"Malam lailatul qadar juga kesempatan yang sangat mahal yang diberikan Allah SWT. Itu lebih baik dari seribu bulan," jelas Tuan Guru Bajang Muhammad Zaninul Majdi dalam keterangan tertulisnya, Sabtu (30/4).
Keistimewaan lainnya, pada malam lailatul qadar merupakan momen Allah SWT. menetapkan takdir perjalanan setiap umat manusia pada satu tahun yang akan datang. Jadi malam lailatul qadar ini merupakan momen yang sangat krusial dan simbolik.
"Lalu kemudian pada malam lailatul qadar itu juga ada penetapan tentang satu tahun yang akan datang, tentang semua makhluk termasuk takdir kita di dalamnya," jelas TGB.

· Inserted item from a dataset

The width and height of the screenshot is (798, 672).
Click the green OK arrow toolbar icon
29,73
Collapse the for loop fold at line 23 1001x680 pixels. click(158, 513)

TGB kemudian mengurai tentang penetapan takdir untuk seluruh umat manusia, bahwa salah satu derivasi dari malam lailatul qadar adalah 'attakdir', yang berarti satu ketetapan, atau makna lainnya adalah satu kemuliaan.
"Memang lailatul qadar itu bisa diambil dari 'attakdir', yaitu ketetapan. Lalu juga bisa bermakna 'al-qadru asy-syaraf' yang berarti satu kemuliaan", jelas TGB.
TGB menjelaskan, kemuliaan malam lailatul qadar ini langsung disampaikan Allah swt. melalui firman-Nya.
"Kemuliaan malam lailatul qadar klaimnya langsung dari Allah SWT. Rasul sendiri menyampaikan untuk bersungguh-sungguh mencari malam lailatul qadar pada sepuluh malam terakhir bulan Ramadhan," tandasnya.